Why are gloves important in PPE?
PPE in general and hand protection in particular are seen as the last barrier against hazards. That doesn’t mean it’s not vitally important. In Australia in 2002 there was a massive 29,142 workers compensation claims for hand injuries - (National Workers’ Compensation Statistics Database – nosi2.nohsc.gov.au)
In the case of hand protection, employees might forget to put their gloves back on when coming back from a break or in the summer when it’s hot, they might take them off. It’s always best to eliminate the hazard where possible. However, many jobs still require the use of hand protection. Employees wear a wide range of hand protection while working with metal parts and solvents and in clean rooms.
How can you implement an effective hand protection program?
Anytime you require employees to wear any type of PPE, you must teach them to wear it in the proper manner and train them to use it. Where possible eliminate the hazard or process creating the hazard through administrative changes. If that is not feasible, engineering controls such as guards or equipment changes are investigated. Use training and signs to communicate with employees and help them recognize hazards.
- Eliminate the hazard completely or use engineering controls to reduce the risk of injury.
- Choose appropriate hand protection to fit the job task.
- Train employees to recognise hazards and use hand protection.
- Make it easy for employees to replace hand protection when it becomes worn or damaged.
- Monitor and police the program.
What are the Australian / New Zealand occupational protective gloves standards?
The AS/NZS 2161:1998 is the overall standard for Australian occupational protection gloves.
Where applicable, each of Paramount’s gloves is assessed across a range of criteria for their specified usage for each standard.
Each glove is given a performance rating for a number of factors against the specified usage. The usage is denoted by a pictogram. The individual glove’s performance rating is shown under the pictogram with a series of numbers or ratings.
Do ProChoice gloves meet European Standards too?
ProChoice has developed its glove range to meet industry requirements and standards. Most of the gloves we sell comply with European Standards.
These standards have been adopted in Australia and New Zealand as AS/NZ 2161:1998. They are exactly the same as the European standards EN407, EN420, EN374, EN388 and EN511.
Also, where applicable, gloves suitable for use within the food industry conform to HACCP food safety accreditation program and gloves suitable for medical examination are Therapeutic Goods Act (TGA) listed.
Most European standards concerning protective gloves are represented by a shield-shaped pictogram (facing risk protection symbol) associated with a list of performance levels obtained at one or several tests in laboratory.
What are the general requirements (EN420) for occupational protective gloves?
To achieve a standard, gloves must meet minimum performance levels for the following:
- Clear manufacturer identification, product and size marking
- Innocuousness i.e. pH of the materials is neutral and will not harm the health of the user
- Respect of agreed sizes
- Dexterity: it is advisable that a glove brings as much dexterity as possible according to the intended use.
- Glove composition - any seams present in the construction of the glove do not result in a significant decrease in product performance.

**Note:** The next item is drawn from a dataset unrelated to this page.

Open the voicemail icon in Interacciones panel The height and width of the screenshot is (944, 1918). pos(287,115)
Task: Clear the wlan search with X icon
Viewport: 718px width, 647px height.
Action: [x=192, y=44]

- Packing, storage, maintenance and cleaning
- Information to the user on instruction for use whatever the PPE category: performances, pictograms, uses, use precautions, available size range
What is the standard for Thermal Risk?
The standard for Thermal Risk is EN407.
This standard specifies test methods, general requirements, thermal performance levels and the marking of protective gloves against heat and/or fire.
It is applicable to all the gloves which must protect hands against heat and/or flames under one or several of the following forms: fire, contact heat, convective heat, small projections of molten metal or big projections of molten metal. Testing can be only carried out for performance levels and not for protection ones.
What is the standard for Chemical Risk?
The standard for Chemical Risk is EN374-3.
It shows the resistance of gloves to non-gaseous, potentially dangerous chemicals in the case of continuous contact. The gloves are measured by testing how long it takes for a chemical to permeate through the glove material. These performance levels are listed below the Chemical Risk pictogram for assessment against a certain range of chemicals. These may differ from glove to glove.
What is the standard for Protective Welding Gloves?
The standard for Welding Gloves is EN12477.
This project of standard specifies the requirements and test methods for the gloves used for manual welding of metals, cutting and related techniques. The welder’s gloves are classified into two categories. B when a dexterity is required and A for other welding processes.
How does a glove need to perform to meet the standard for Mechanical Risk?
The standard for Mechanical Risk is EN388.
Mechanical risk is the risk caused by abrasion, blade cut, tear and puncture to the wearer of the glove. Each glove is tested for its resistance against each of these risks and is given a rating for each. The higher the rating (5 being maximum), the better the performance of the glove against the risk.